About this task
Every line of the records that holds the word "menu" should be copied out.

(Records for this task begins)

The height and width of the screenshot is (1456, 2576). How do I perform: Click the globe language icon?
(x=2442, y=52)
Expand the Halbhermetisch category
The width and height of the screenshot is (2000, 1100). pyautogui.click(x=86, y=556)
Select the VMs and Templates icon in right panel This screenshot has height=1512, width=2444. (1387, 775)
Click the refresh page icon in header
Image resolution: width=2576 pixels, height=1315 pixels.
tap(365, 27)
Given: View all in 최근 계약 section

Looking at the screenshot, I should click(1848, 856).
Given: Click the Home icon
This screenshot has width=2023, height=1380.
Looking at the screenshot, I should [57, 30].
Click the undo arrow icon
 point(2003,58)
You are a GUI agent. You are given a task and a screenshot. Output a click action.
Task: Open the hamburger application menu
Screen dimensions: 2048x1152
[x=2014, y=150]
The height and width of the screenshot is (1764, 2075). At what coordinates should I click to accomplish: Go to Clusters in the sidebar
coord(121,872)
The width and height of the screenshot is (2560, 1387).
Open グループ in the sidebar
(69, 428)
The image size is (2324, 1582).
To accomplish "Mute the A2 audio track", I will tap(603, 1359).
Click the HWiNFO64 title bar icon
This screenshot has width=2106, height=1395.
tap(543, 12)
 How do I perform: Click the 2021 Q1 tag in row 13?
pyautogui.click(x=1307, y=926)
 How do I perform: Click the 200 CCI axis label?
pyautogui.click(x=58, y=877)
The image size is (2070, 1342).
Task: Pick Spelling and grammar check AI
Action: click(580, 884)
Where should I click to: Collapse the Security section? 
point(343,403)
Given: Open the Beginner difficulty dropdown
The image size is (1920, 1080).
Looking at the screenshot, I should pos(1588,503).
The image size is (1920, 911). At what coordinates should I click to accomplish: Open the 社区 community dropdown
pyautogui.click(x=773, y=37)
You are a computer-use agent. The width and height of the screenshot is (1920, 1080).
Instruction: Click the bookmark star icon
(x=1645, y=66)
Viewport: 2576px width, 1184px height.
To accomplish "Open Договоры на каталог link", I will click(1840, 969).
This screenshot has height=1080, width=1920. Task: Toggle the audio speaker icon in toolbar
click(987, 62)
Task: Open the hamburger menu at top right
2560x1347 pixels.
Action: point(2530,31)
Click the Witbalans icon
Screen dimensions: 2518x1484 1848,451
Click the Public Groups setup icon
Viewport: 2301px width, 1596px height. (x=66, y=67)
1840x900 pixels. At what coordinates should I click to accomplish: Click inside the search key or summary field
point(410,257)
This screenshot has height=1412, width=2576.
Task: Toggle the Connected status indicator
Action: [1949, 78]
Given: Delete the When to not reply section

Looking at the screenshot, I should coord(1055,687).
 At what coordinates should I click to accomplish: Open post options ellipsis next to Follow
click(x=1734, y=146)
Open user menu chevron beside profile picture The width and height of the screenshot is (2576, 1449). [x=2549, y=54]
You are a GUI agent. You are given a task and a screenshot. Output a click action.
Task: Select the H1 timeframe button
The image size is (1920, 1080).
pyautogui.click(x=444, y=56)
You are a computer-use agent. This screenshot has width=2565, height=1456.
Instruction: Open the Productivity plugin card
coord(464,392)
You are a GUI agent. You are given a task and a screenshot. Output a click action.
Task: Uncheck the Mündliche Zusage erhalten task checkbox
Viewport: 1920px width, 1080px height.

(Records for this task ends)

Exercise output
Task: Open the hamburger application menu
Task: Open the hamburger menu at top right
Open user menu chevron beside profile picture The width and height of the screenshot is (2576, 1449). [x=2549, y=54]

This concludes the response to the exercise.